Text passage:
□ □ □

Vertical Roll: Following [ 1 ] we implemented a random, pitch shifting vertical roll of maximum five percent, which had great impact on the generalization error. This seems to be by far the most beneficial dataset augmentation. We tried time shifting horizontal roll as well, but found that this augmentation harms generalization. This might be because we generated overlapping spectrograms and with that, already used time shifted spectrograms.

Gaussian Noise: Synthetic noise often helps convolutional neural networks to focus on salient image features. Most models will learn to ignore the noise over time, which makes them robust even against other (more realistic) noise sources. We simply added Gaussian noise of random intensity to our spectrograms and re-normalized the resulting images.

Noise Samples: In addition to random Gaussian noise, we added noise samples (spectrograms our heuristic rejected as bird sounds) which significantly improves the classification result and speeds up the entire training process. Most of the sound recordings show similar noise patterns; we tried to counter these patterns with the selection of 869 noisy spectrograms and randomly added them to our training images.

Batch Augmentation: Most sound recordings contain more than one bird species, which may vocalize at the same time. We tried to simulate this by randomly combining spectrograms of the same batch. Combining samples of the same class will not affect label distribution, whereas the combination of samples of different species results in multi-label targets that can be used to train sigmoid outputs.

We applied all augmentations at runtime, during training using CPU idle time. We implemented a multi-threaded batch loader, which significantly speeds up training. Our batch loader operates during a forward-backward pass iteration executed on the GPU. 2.3

CNN Architecture

Finding the best CNN architecture is a time consuming task and often done purely by intuition. Current state-of-the-art approaches try to tackle this issue with automated hyperparameter search [ 10 ]. We decided to reduce the amount of possible design decisions and relied on current best practices for CNN layouts. All weighted layers (except for input and output layers) use Batch Normalization [ 11 ], Exponential Linear Units (ELU) for unit activation [ 12 ] and are initialized using He-initialization [ 13 ]. We wanted large receptive fields in our first convolutional layers, which have proven to be very effective for spectrograms during our experiments. We use filter sizes of 7x7 and 5x5 for larger inputs and 3x3 kernels for smaller input sizes in deeper layers. Table 1 provides an overview of the three model designs we used for our submission.

Although the BirdCLEF classification task with 1500 classes, class imbalances and a distorted dataset is rather complex, shallow CNN architectures with classic layouts and only a few layers seem to be more effective than more complex highway networks with multiple tens of layers like DenseNet [ 14 ] or ResNet [15]. We tried different implementations of state-of-the-art convolutional networks but found them inferior to our simple CNN architectures. This might be due to the fact, that the image domain of spectrograms is very homogenous despite more than 1500 different signal types. Most spectrograms contain only little information, leaving most pixels blank. This observation is backed by the works of [ 1 ][ 5 ][ 6 ].

□ □ □

Required tasks:
a. Retype the bird-sound classification passage, everything from "Gaussian Noise: Synthetic" down to "our training images.".
b. According to the bird-sound classification passage, how many noisy spectrograms were selected to be randomly added to the training images?
c. Proceed with the bird-sound classification passage from where it stops.
The material after this point is separate from the bird-sound classification passage.

Data block:
□ □ □

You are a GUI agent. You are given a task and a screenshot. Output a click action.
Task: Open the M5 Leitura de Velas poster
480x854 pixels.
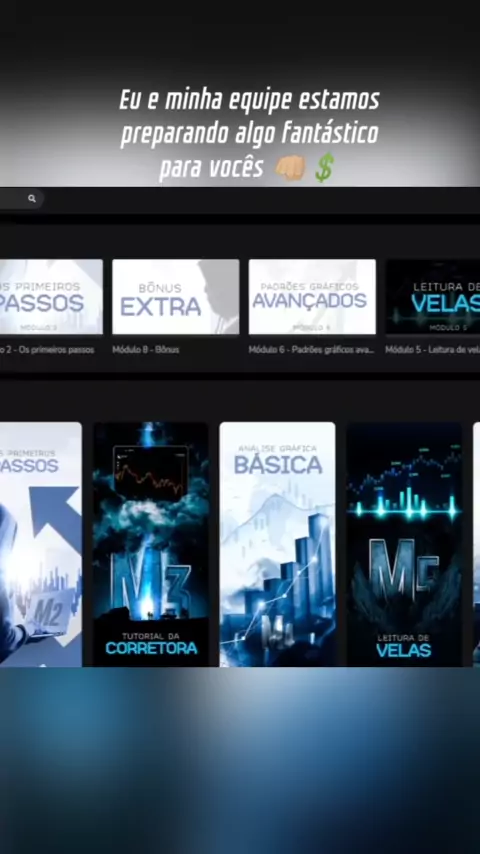404,544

□ □ □

Expected outputs:
a.
Gaussian Noise: Synthetic noise often helps convolutional neural networks to focus on salient image features. Most models will learn to ignore the noise over time, which makes them robust even against other (more realistic) noise sources. We simply added Gaussian noise of random intensity to our spectrograms and re-normalized the resulting images.

Noise Samples: In addition to random Gaussian noise, we added noise samples (spectrograms our heuristic rejected as bird sounds) which significantly improves the classification result and speeds up the entire training process. Most of the sound recordings show similar noise patterns; we tried to counter these patterns with the selection of 869 noisy spectrograms and randomly added them to our training images.

b. 869

c.
Large input sizes are not common in current image classification publications. Most approaches reduce the input size to a maximum of 256x256 pixels. Current consumer GPUs are well suited for larger inputs. On the other hand, models with large input sizes are considerably harder to train and tune, training takes significantly more time and larger inputs do not always benefit generalization. Our experiments showed that non-square, high-resolution inputs of spectrograms do indeed achieve better classification results especially for large and diverse datasets. We used strided convolutions and pooling layers to cope with large inputs.

Additionally, a larger number of filters seems to be more effective than a larger number of hidden units. We found that 512 units per dense layer is sufficient even for 1500 classes. Determining the right amount of network parameters is crucial to avoid under- and overfitting. This process is also very time consuming considering the fact that less parameters might work well on small validation sets but usually underfit on larger datasets. Validation experiments should always show slight overfitting in order to have good generalization capacity when trained on more classes. Even though, models with a large number of weights did eventually overfit during our experiments with 1500 classes, so we decided to dial down the weight count.

Most recent approaches at well-known evaluation campaigns use CNN ensembles to achieve their best classification results. Separate predictions are combined (bagging and boosting) to form the final ranking. We trained 19 convolutional neural networks and selected seven of them for our ensemble submission. Ensembles may not be applicable for real world tasks such as real-time wildlife monitoring but effectively boost the overall classification performance. 2.4

Training

Time efficient training becomes crucial when training on 1500 classes with more than 940.000 samples. We tried to optimize our training process in order to save computation time and maintain a good overall performance at the same time. We evaluated different kinds of parameter settings and found the following to be very effective:

Learning Rate Schedule: The learning rate is one of the most important hyperparamters when training ConvNets. Fixed learning rates may hinder the optimization process from converging. Common practice uses learning rate steps, which reduce the learning rate on various occasions during training. Although batch normalization allows for larger learning rates, in order to achieve full convergence of the learning process, parameter changes have to be minimal near the end of training. We found that linear interpolation of the learning rate during training, with changes applied after each epoch, are very effective and can dramatically improve the classification result. We started our training process with a learning rate of 0.01 and decreased it over 55 epochs to a value of 0.00001.

Optimizer: Choosing the best optimizer for stochastic gradient descent parameter updates is vital for fast optimization convergence. We decided to use ADAM updates [16] (with the beta1 parameter set to 0.5) because of the high convergence speed the algorithm provides. In combination with our dynamic learning rate (which is still beneficial despite the adaptive nature of the optimizer), we achieved a significant speed-up compared to the Nesterov momentum.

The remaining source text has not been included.